The demonstration showing above is Navier-Stokes equation learned by the `MarkovNeuralOperator` with only one time step information.
Example can be found in [`example/FlowOverCircle`](example/FlowOverCircle).

## Abstract

Neural operator is a novel deep learning architecture.
It learns a operator, which is a mapping between infinite-dimensional function spaces.
It can be used to resolve [partial differential equations (PDE)](https://en.wikipedia.org/wiki/Partial_differential_equation).
Instead of solving by finite element method, a PDE problem can be resolved by training a neural network to learn an operator mapping
from infinite-dimensional space (u, t) to infinite-dimensional space f(u, t).
Neural operator learns a continuous function between two continuous function spaces.
The kernel can be trained on different geometry, which is learned from a graph.

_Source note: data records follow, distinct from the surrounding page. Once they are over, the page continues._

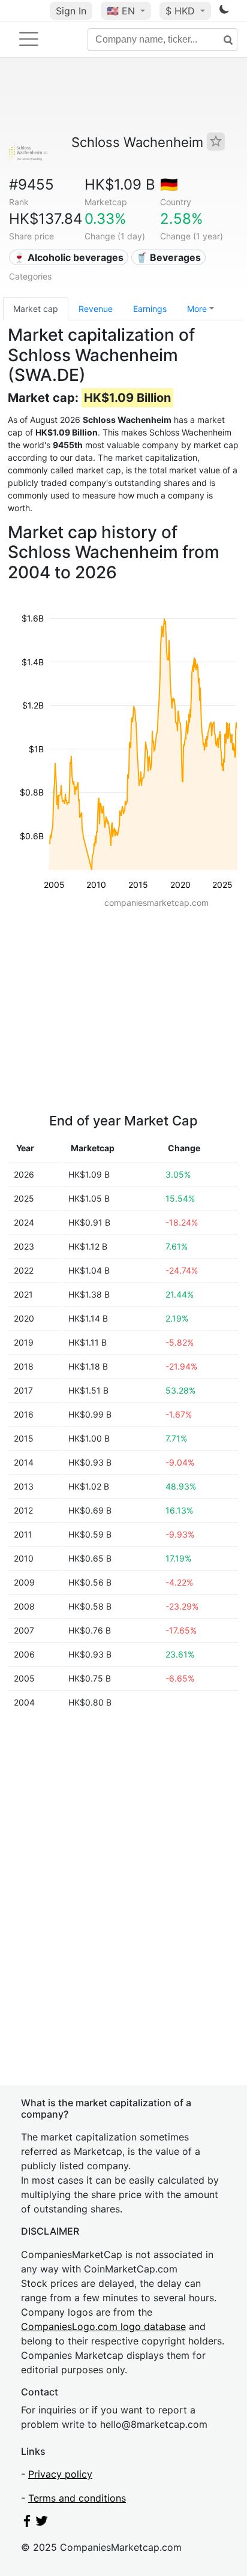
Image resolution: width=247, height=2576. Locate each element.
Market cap (35, 309)
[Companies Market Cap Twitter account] (42, 2523)
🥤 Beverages (168, 257)
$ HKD (181, 11)
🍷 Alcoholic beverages (68, 257)
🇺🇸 (121, 11)
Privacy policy (60, 2474)
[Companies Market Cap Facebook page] (27, 2523)
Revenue (96, 309)
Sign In (71, 11)
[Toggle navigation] (29, 39)
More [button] (197, 309)
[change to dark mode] (224, 11)
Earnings (150, 309)
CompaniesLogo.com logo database (103, 2326)
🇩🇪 (169, 184)
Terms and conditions (77, 2498)
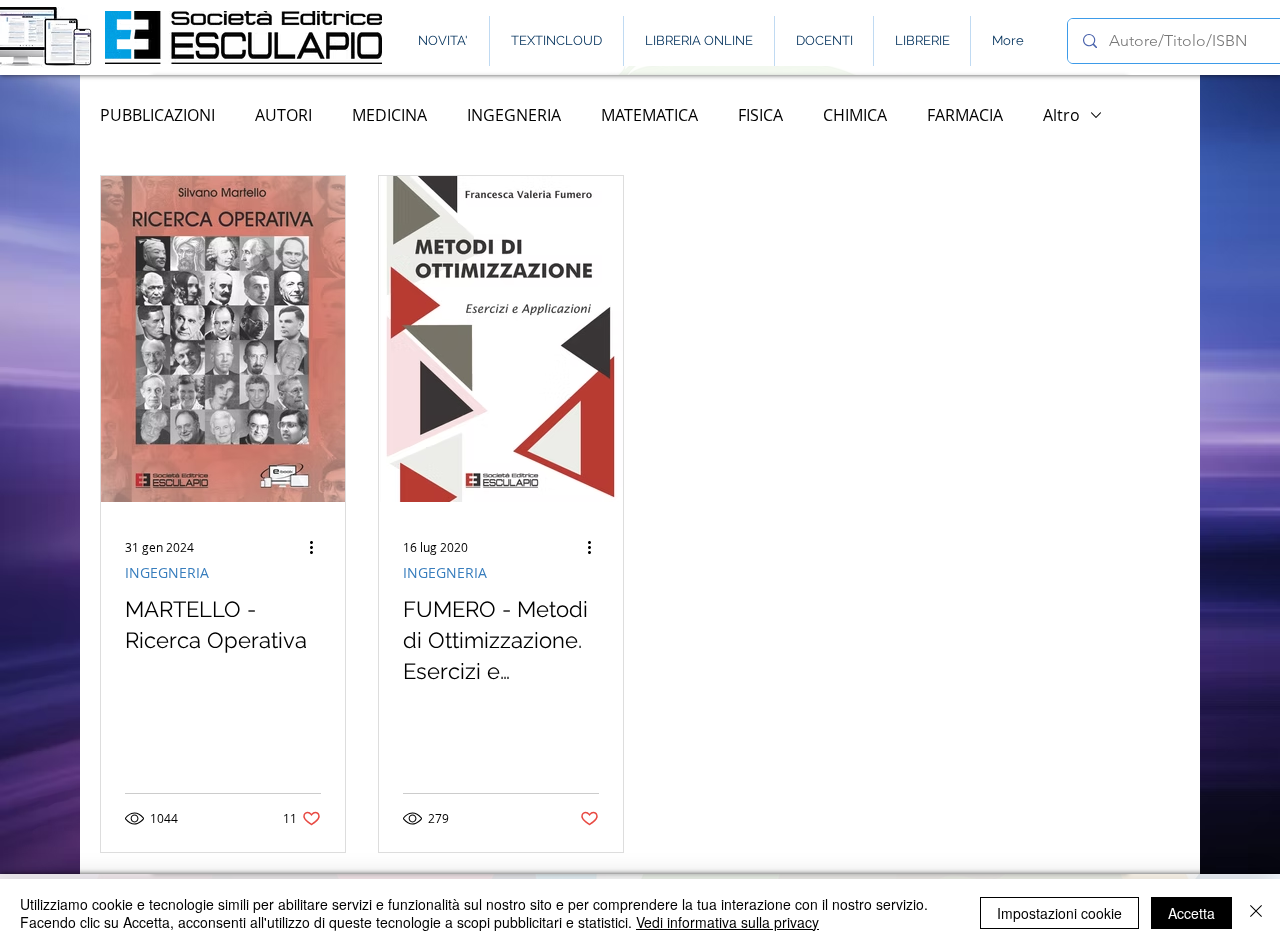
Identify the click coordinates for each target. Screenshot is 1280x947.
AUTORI (283, 115)
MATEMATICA (649, 115)
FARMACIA (965, 115)
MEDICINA (389, 115)
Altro (1061, 115)
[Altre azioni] (318, 547)
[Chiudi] (1256, 913)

**[Fourier neural operator](https://docs.sciml.ai/NeuralOperators/stable/apis/#Fourier-neural-operator)** learns a neural operator with Dirichlet kernel to form a Fourier transformation.
It performs Fourier transformation across infinite-dimensional function spaces and learns better than neural operator.

**[Markov neural operator](https://docs.sciml.ai/NeuralOperators/stable/apis/#Markov-neural-operator)** learns a neural operator with Fourier operators.
With only one time step information of learning, it can predict the following few steps with low loss
by linking the operators into a Markov chain.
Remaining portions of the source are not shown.